[Start of section]
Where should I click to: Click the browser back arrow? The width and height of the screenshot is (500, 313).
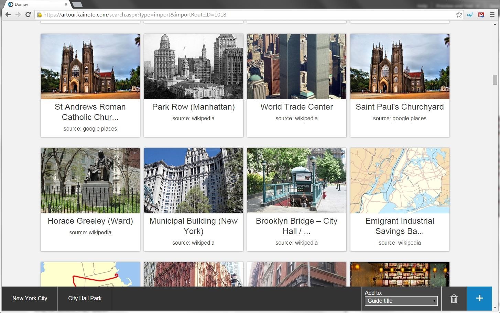tap(8, 14)
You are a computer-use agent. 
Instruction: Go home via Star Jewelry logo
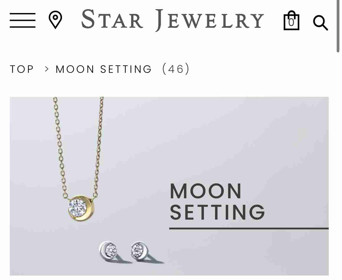tap(172, 20)
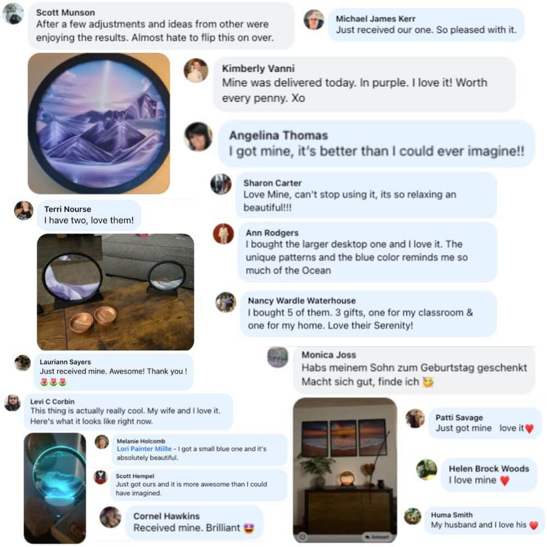Viewport: 547px width, 547px height.
Task: Click Sharon Carter's avatar icon
Action: tap(221, 184)
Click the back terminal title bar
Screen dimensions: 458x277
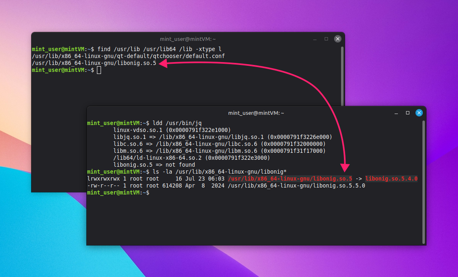[x=188, y=39]
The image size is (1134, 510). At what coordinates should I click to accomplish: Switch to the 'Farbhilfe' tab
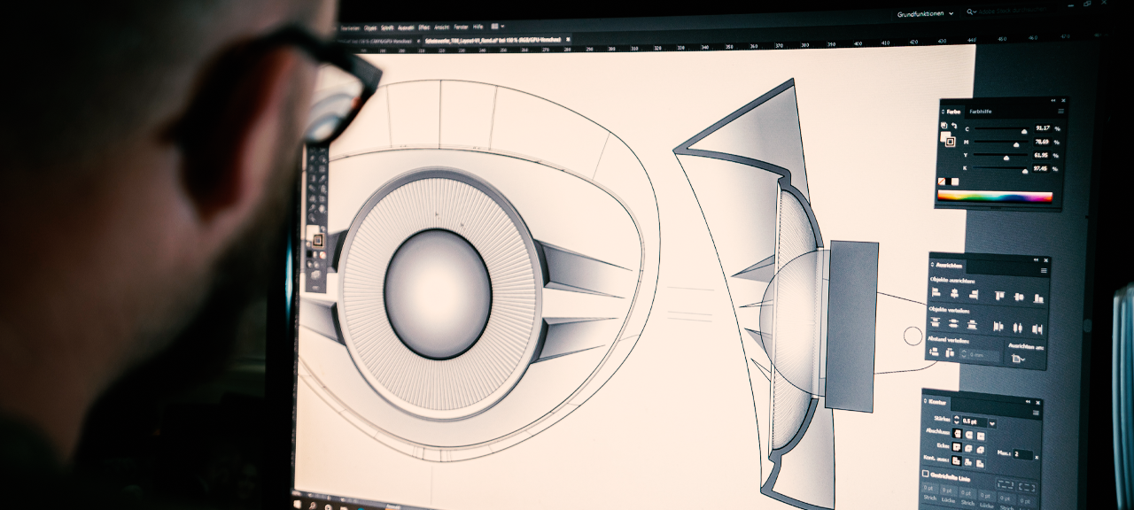coord(981,112)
[End of section]
Nothing but the lines from the line containing "You are a computer-use agent." through the end of the data, both ends included, is to be reproduced, exactly as written and without the pictures.

Answer section:
You are a computer-use agent. 
Instruction: Go home via Star Jewelry logo
tap(172, 20)
Viewport: 547px width, 547px height.
Task: Click Sharon Carter's avatar icon
Action: tap(221, 184)
Click the back terminal title bar
Screen dimensions: 458x277
[x=188, y=39]
The image size is (1134, 510). At what coordinates should I click to accomplish: Switch to the 'Farbhilfe' tab
coord(981,112)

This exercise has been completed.